TEXT SECTION:
==========
Updated: May 8, 2016 1:10:19 pm
Sushil Kumar has stature and back-to-back Olympic medals. Narsingh Yadav has earned a quota alongwith a World Championship podium. There’s a generous sprinkling of politics and intrigue to the dilemma of who should be sent to the Olympics and if trials should be conducted or not. Mihir Vasavda takes a 360 degree look at the biggest question staring Indian wrestling in the face ahead of Rio.
It’s early March, the Indira Gandhi Indoor Stadium is hosting the wrestling trials for Olympic qualifiers. Winners wouldn’t get medals here but the stakes are high. No quarters given, none asked. Thousands have turned up to watch these duels. In the stands too, battle lines are drawn. Akhara alliances are deep-rooted in Indian wrestling. One contentious call by the referee triggers a mass outpouring onto the playing arena. Supporters, mostly wrestlers, jump over the 12-foot wall to throw their weight behind their man. Coaches and henchmen too join in. At the venue full of men with bulging muscles, fights are frequent and chaos prevails at all times.
==========
Stored items
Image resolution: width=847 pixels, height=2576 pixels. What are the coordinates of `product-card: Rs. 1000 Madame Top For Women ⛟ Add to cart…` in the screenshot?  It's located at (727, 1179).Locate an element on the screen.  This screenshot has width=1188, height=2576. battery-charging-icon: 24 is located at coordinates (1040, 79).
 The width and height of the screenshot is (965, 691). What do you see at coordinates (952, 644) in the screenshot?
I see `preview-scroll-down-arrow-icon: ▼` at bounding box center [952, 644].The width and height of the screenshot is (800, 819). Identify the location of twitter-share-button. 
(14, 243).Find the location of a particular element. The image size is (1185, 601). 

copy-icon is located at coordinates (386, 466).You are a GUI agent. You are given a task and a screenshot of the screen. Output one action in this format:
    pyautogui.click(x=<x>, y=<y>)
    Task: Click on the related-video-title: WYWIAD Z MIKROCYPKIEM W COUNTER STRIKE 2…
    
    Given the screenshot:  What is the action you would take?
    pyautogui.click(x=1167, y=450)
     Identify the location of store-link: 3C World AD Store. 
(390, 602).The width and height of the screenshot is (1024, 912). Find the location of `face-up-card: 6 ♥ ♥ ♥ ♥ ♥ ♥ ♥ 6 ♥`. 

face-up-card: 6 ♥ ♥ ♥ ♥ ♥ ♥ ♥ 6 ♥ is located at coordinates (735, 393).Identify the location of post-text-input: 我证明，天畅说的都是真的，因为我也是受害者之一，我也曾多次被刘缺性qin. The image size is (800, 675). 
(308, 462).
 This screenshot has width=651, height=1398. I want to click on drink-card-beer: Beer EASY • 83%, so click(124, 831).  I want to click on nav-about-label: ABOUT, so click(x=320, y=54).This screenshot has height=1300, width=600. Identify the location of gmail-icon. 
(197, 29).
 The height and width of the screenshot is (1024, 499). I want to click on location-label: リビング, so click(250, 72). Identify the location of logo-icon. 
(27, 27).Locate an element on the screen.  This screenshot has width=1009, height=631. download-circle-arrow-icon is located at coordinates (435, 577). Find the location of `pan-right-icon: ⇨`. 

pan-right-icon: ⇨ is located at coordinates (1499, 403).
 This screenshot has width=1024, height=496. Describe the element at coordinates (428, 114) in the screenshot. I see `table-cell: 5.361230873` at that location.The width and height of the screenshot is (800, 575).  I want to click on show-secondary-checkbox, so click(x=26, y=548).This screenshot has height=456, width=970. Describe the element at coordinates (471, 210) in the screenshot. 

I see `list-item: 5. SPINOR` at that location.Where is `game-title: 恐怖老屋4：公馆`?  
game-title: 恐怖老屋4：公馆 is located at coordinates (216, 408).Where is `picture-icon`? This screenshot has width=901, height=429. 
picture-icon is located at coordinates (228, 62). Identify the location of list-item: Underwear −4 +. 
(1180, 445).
==========
SET OF TASKS:
A. In the wrestling article above, reproduce everything from "It’s early March, the" down to "at all times.".
B. Name every person in the paragraph of the wrestling article that begins "Sushil Kumar has stature".
C. Translate this sentence from the wrestling article into Spanish: "Akhara alliances are deep-rooted in Indian wrestling."

SOLVED TASKS:
A.
It’s early March, the Indira Gandhi Indoor Stadium is hosting the wrestling trials for Olympic qualifiers. Winners wouldn’t get medals here but the stakes are high. No quarters given, none asked. Thousands have turned up to watch these duels. In the stands too, battle lines are drawn. Akhara alliances are deep-rooted in Indian wrestling. One contentious call by the referee triggers a mass outpouring onto the playing arena. Supporters, mostly wrestlers, jump over the 12-foot wall to throw their weight behind their man. Coaches and henchmen too join in. At the venue full of men with bulging muscles, fights are frequent and chaos prevails at all times.

B. Sushil Kumar, Narsingh Yadav, Mihir Vasavda

C. Las alianzas de akhara están profundamente arraigadas en la lucha india.